The exercise |
Please quote the following lines of material exactly, beginning with the line containing "Given: Expand the Glove - Style C record icon" and continuing through the line containing "point(913,943)".

Data entries |
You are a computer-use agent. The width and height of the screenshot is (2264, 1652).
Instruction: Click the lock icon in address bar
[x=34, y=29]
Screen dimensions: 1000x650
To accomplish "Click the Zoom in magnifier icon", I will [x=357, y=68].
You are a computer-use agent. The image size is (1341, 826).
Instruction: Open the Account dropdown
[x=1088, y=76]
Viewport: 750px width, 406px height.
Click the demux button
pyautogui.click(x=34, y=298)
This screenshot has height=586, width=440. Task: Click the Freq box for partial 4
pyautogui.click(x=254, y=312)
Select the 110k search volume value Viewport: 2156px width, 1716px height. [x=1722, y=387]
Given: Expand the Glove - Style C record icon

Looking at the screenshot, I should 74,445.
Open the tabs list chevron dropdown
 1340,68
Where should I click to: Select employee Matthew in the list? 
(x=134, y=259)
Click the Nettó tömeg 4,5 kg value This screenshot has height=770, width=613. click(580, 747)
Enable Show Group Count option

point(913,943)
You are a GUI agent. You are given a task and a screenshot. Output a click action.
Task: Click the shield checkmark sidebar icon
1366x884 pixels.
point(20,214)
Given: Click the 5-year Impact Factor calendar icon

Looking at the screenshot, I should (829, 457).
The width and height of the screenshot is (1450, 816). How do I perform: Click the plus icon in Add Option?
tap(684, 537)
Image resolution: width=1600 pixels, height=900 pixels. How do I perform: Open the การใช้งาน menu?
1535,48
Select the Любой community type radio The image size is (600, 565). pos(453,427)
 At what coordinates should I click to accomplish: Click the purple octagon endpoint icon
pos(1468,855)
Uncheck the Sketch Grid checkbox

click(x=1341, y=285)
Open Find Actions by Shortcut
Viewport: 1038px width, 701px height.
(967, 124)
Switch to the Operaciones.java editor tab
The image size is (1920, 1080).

Written answer |
Given: Expand the Glove - Style C record icon

Looking at the screenshot, I should 74,445.
Open the tabs list chevron dropdown
 1340,68
Where should I click to: Select employee Matthew in the list? 
(x=134, y=259)
Click the Nettó tömeg 4,5 kg value This screenshot has height=770, width=613. click(580, 747)
Enable Show Group Count option

point(913,943)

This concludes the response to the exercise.